> _TASK DETAILS_
Please copy out everything from the row containing "Task: Tap the Wi-Fi status icon" down to the row containing "coord(175,586)", both included, with each row unchanged.

## start SUPPLIED MATERIAL

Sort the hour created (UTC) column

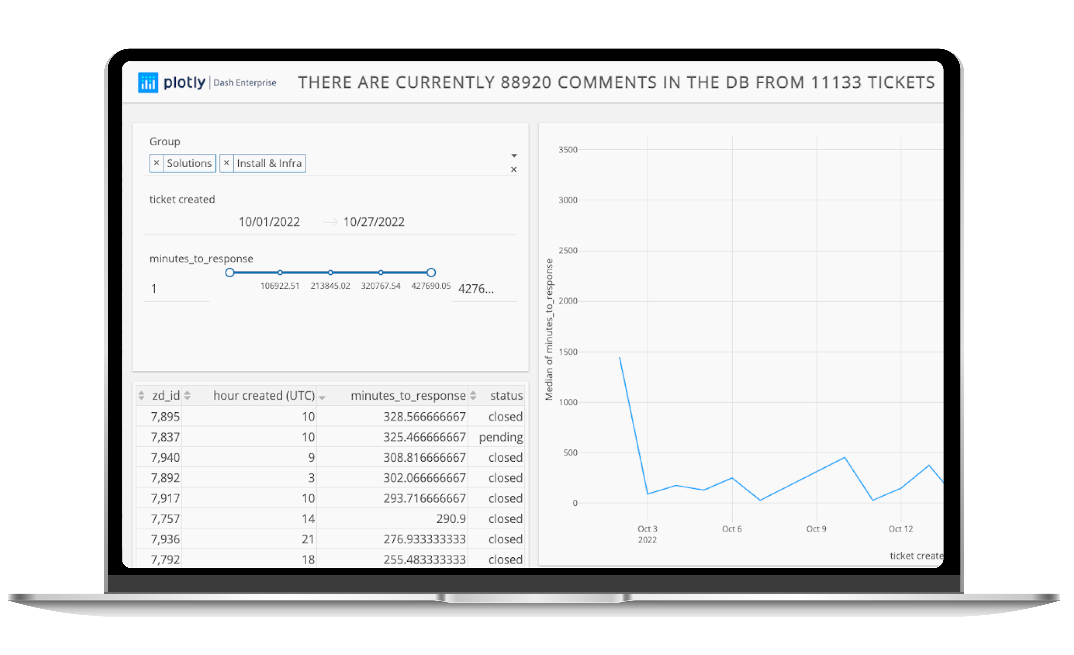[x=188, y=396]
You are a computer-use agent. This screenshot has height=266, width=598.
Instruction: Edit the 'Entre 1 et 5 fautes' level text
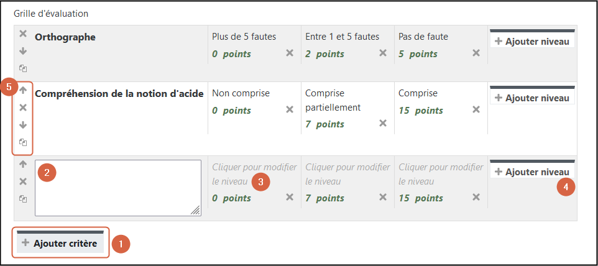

## end SUPPLIED MATERIAL
## start SUPPLIED MATERIAL

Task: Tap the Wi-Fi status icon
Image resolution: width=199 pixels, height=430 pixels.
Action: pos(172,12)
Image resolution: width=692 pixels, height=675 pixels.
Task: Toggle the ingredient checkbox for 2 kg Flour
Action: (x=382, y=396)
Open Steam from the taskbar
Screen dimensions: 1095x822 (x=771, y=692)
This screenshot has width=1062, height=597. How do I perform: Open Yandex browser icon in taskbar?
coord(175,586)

## end SUPPLIED MATERIAL

> _ANSWER TO THIS TASK_
Task: Tap the Wi-Fi status icon
Image resolution: width=199 pixels, height=430 pixels.
Action: pos(172,12)
Image resolution: width=692 pixels, height=675 pixels.
Task: Toggle the ingredient checkbox for 2 kg Flour
Action: (x=382, y=396)
Open Steam from the taskbar
Screen dimensions: 1095x822 (x=771, y=692)
This screenshot has width=1062, height=597. How do I perform: Open Yandex browser icon in taskbar?
coord(175,586)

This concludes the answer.